→ Short problem
Copy the lines of the listing from the one containing "Click the tab navigation left arrow" through the end of the listing, inclusive, switching "magnifier" to "magnifying glass" and keeping everything else the same.

[Start Material for this task]

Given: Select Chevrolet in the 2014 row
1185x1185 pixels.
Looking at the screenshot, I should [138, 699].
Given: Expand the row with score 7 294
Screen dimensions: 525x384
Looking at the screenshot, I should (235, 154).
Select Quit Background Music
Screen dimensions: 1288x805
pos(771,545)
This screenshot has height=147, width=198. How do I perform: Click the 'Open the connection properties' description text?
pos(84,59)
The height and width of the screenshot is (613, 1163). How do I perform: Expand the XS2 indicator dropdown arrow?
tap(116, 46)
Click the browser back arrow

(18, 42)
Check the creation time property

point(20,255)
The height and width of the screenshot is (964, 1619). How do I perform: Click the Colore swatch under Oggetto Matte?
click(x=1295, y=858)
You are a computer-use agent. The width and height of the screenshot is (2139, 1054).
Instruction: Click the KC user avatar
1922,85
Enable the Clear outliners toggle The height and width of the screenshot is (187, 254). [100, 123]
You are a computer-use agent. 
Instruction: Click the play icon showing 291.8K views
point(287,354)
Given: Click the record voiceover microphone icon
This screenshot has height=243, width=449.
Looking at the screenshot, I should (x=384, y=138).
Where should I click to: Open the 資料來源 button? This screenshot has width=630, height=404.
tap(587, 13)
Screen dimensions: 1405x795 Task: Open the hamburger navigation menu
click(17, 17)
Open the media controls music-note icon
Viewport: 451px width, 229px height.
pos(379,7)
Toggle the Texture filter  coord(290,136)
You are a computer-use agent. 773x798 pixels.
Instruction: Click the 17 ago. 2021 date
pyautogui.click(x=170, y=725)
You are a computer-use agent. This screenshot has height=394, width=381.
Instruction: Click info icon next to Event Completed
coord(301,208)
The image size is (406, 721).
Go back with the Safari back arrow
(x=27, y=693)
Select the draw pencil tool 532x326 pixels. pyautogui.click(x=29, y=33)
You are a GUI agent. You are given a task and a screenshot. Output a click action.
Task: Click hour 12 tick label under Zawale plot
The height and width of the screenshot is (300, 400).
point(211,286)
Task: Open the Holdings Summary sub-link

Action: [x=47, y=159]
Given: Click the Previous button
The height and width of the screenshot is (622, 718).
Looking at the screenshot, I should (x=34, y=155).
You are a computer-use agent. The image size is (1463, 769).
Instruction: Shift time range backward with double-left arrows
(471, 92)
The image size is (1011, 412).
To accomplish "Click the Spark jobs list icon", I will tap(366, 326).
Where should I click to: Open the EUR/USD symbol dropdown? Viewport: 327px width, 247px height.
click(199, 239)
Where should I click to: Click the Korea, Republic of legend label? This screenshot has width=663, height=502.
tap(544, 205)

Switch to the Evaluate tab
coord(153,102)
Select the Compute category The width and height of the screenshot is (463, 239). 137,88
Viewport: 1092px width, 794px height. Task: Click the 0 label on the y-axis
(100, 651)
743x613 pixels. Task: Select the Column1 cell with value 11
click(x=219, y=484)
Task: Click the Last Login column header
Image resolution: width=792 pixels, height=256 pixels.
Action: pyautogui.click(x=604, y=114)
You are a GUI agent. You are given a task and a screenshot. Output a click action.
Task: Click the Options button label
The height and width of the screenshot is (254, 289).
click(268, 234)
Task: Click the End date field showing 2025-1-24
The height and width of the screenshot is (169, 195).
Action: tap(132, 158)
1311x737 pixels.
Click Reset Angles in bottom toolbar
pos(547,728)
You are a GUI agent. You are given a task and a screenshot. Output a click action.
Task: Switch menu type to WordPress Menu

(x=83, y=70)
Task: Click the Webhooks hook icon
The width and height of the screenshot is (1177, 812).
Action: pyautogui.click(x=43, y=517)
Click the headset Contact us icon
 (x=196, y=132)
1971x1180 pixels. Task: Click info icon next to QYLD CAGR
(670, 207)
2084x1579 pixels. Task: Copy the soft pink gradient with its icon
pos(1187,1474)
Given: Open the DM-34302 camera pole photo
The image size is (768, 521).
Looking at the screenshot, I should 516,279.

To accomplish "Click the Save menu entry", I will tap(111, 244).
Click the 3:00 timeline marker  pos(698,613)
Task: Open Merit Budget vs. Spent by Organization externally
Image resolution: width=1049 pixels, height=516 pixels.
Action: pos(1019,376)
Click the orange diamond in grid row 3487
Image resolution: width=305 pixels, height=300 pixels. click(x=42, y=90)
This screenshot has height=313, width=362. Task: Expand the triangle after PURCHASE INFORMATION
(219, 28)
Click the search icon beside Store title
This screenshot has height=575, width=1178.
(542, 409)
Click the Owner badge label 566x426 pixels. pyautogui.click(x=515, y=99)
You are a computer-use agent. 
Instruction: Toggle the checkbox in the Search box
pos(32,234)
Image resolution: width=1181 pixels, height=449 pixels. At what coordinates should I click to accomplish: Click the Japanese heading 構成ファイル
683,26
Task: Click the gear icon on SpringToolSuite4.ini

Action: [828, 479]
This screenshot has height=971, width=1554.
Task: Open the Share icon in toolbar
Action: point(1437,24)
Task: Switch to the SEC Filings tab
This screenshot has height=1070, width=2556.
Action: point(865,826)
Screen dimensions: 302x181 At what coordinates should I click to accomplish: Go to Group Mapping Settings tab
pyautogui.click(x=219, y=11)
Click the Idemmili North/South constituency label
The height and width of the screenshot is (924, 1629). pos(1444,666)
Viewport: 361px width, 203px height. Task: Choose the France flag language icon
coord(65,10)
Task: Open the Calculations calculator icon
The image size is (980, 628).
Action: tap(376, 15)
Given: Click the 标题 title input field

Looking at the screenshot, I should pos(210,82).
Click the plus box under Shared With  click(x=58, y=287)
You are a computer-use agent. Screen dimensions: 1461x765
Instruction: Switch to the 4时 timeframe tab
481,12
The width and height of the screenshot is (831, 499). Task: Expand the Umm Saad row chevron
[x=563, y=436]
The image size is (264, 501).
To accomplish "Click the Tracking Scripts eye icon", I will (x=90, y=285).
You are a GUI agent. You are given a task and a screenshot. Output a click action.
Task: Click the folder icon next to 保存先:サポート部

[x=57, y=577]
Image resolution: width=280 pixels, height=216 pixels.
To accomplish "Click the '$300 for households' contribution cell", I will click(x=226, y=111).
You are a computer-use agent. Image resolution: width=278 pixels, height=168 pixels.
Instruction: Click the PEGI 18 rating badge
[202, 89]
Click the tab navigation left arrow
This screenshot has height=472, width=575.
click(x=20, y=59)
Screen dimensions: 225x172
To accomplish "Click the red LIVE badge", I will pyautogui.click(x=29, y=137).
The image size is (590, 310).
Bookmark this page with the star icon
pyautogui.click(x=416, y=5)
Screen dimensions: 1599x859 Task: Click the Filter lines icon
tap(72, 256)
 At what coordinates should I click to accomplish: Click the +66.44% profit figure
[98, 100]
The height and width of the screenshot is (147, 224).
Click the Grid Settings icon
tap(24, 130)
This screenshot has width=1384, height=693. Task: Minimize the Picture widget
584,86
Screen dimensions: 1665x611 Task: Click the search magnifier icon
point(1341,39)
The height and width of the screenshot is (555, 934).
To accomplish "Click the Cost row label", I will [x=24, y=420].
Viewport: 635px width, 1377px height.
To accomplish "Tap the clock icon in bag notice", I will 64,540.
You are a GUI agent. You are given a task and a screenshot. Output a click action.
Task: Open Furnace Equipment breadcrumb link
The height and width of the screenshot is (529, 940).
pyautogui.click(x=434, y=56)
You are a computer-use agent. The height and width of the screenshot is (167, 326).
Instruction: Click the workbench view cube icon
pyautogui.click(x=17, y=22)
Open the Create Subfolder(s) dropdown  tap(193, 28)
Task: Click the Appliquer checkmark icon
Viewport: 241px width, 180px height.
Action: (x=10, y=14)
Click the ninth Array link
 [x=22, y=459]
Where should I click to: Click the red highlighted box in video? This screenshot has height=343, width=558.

[End Material for this task]

→ Full answer
Click the tab navigation left arrow
This screenshot has height=472, width=575.
click(x=20, y=59)
Screen dimensions: 225x172
To accomplish "Click the red LIVE badge", I will pyautogui.click(x=29, y=137).
The image size is (590, 310).
Bookmark this page with the star icon
pyautogui.click(x=416, y=5)
Screen dimensions: 1599x859 Task: Click the Filter lines icon
tap(72, 256)
 At what coordinates should I click to accomplish: Click the +66.44% profit figure
[98, 100]
The height and width of the screenshot is (147, 224).
Click the Grid Settings icon
tap(24, 130)
This screenshot has width=1384, height=693. Task: Minimize the Picture widget
584,86
Screen dimensions: 1665x611 Task: Click the search magnifying glass icon
point(1341,39)
The height and width of the screenshot is (555, 934).
To accomplish "Click the Cost row label", I will [x=24, y=420].
Viewport: 635px width, 1377px height.
To accomplish "Tap the clock icon in bag notice", I will 64,540.
You are a GUI agent. You are given a task and a screenshot. Output a click action.
Task: Open Furnace Equipment breadcrumb link
The height and width of the screenshot is (529, 940).
pyautogui.click(x=434, y=56)
You are a computer-use agent. The height and width of the screenshot is (167, 326).
Instruction: Click the workbench view cube icon
pyautogui.click(x=17, y=22)
Open the Create Subfolder(s) dropdown  tap(193, 28)
Task: Click the Appliquer checkmark icon
Viewport: 241px width, 180px height.
Action: (x=10, y=14)
Click the ninth Array link
 [x=22, y=459]
Where should I click to: Click the red highlighted box in video? This screenshot has height=343, width=558.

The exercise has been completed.